Students with Disabilities

Students with disabilities or health conditions, including mental health and chronic health.

Students jumping

Tips for Advising

Disability is an important aspect of diversity and can change through people’s lives, settings, cultures, and roles. According to 2015-2016 data from the National Center for Educational Statistics, approximately 19.4% of undergraduates and 11.9% of graduates nationwide identified with a disability. Disability is an essential aspect of diversity; and yet students with disabilities may encounter inequitable educational access. Advisors can support disabled students by assisting in navigating barriers, connecting them to resources, and creating more inclusive environments and experiences at the University.

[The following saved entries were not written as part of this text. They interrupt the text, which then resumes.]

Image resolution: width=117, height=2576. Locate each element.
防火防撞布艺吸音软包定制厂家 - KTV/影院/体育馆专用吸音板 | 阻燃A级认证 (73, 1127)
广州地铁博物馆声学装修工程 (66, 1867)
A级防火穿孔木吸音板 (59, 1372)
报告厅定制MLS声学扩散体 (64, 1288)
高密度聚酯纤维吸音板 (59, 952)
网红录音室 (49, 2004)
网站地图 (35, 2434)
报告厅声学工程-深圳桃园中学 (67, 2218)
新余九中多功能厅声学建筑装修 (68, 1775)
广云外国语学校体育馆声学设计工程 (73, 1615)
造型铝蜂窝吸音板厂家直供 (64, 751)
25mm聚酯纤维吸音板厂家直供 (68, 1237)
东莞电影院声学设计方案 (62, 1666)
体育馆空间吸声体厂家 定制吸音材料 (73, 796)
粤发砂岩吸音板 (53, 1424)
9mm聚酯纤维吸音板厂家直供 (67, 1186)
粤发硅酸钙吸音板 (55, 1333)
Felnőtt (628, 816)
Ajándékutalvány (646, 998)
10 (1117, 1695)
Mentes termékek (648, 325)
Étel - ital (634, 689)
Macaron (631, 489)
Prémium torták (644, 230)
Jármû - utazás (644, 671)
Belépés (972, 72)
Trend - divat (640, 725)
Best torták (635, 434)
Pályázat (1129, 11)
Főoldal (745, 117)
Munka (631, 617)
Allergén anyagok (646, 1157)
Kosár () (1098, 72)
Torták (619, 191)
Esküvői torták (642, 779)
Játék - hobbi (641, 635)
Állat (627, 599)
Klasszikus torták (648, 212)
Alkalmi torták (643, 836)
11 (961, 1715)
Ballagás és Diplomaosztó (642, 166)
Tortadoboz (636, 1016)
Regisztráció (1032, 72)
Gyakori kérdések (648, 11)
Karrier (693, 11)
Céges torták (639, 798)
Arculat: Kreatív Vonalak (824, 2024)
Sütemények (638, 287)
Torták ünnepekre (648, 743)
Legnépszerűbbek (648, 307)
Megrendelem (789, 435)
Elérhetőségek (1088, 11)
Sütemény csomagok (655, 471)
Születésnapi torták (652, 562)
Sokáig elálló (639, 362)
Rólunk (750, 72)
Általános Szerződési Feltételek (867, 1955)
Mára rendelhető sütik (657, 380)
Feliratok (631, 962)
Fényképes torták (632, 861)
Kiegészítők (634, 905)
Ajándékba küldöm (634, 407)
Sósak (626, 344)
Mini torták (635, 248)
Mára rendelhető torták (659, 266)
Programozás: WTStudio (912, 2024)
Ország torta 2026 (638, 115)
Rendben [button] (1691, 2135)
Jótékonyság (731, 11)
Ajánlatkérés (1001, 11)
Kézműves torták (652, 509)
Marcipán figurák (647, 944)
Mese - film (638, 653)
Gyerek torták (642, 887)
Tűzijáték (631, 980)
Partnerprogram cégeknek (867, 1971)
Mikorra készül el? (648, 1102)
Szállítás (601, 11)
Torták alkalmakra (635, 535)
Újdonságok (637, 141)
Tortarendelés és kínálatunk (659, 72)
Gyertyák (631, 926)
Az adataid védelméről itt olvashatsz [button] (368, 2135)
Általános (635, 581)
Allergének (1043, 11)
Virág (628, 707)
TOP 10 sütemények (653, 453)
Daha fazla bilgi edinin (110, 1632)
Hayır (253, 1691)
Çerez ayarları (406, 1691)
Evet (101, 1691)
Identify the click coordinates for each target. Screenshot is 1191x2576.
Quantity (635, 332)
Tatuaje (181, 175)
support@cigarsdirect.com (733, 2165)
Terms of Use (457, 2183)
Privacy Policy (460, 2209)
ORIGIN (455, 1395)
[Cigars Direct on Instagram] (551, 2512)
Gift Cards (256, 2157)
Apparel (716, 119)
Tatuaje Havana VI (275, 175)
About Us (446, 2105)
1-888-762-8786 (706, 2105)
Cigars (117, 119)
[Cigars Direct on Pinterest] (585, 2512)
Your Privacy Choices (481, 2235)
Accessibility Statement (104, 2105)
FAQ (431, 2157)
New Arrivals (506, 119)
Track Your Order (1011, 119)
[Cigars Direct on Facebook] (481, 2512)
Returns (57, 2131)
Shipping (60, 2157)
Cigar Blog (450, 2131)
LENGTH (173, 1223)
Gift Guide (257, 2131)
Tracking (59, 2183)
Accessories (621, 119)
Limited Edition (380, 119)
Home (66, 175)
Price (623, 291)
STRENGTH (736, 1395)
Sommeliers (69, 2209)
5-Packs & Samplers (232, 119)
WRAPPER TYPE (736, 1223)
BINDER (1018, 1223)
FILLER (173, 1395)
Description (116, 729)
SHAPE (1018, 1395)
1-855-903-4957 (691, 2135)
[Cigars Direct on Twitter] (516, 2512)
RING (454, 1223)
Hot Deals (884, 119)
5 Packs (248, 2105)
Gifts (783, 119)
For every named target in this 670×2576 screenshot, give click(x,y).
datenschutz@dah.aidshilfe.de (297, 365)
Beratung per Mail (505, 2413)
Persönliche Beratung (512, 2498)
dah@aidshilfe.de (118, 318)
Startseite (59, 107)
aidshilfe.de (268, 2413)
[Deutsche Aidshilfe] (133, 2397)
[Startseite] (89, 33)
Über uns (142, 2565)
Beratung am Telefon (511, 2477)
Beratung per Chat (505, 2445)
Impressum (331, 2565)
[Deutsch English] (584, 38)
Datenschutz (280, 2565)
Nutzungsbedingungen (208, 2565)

What Advisors Need to Know:

  • Disabilities may or may not be immediately apparent; students may have multiple disabilities or health conditions.
  • Students use a range of language to name and describe their disabilities, and some do not identify as disabled. Use the same language the student uses to describe themselves — for example, a disabled person or person with a disability.
  • Disability is only one aspect of a student’s identity; disability often intersects with other aspects of a student’s identities. All students’ experiences are different.
  • Be aware that disability-related barriers and impacts can change over time and vary depending on the academic program or environment.
  • Health and disability may affect students’ courses in several ways including, but not limited to:
    • The time of day in which a student can take courses
    • The credit load that a student can sustain while maintaining their health. Students may benefit from taking a reduced credit load for a range of reasons, including for health or disability. Not all students who work with the Disability Resource Center (DRC) have a 13-credit exemption. 
    • A student may need to plan their schedule in advance for numerous reasons. For example the student may need to plan for:
      • Breaks between classes
      • Time to attend to health-related needs
      • Additional travel time
      • Avoiding classes at certain times of day
      • Time to coordinate additional accommodation services, such as document conversion or Access Assistants
  • Students with accommodations through the Disability Resource Center (DRC) are responsible for sharing their accommodation letter or communicating accommodation needs related to coursework. They may not always share their accommodation letter with their advisor, but advisors can ask if a student is comfortable sharing their letter as a means to better understand the kinds of barriers that affect their coursework.
  • Accommodations are just one aspect of support that may benefit a student. Another aspect of support is skills building. Important on-campus skill-building referrals include Boynton Mental Health, Student Counseling Services, Student Academic Success Services (SASS), and Student Writing Support.
  • Current information about the DRC and the accommodation process can be found on the DRC website and this PDF resource on information for students and student serving offices.

Making Referrals 

The Disability Resource Center facilitates access and accommodations for students who experience barriers in university environments related to health or disability. The DRC looks at the intersection of the barriers in the environment and the student’s experiences to explore accommodations, strategies, and supports to enhance equitable access. 

Advisors may share DRC contact information with students or make referrals through APLUS.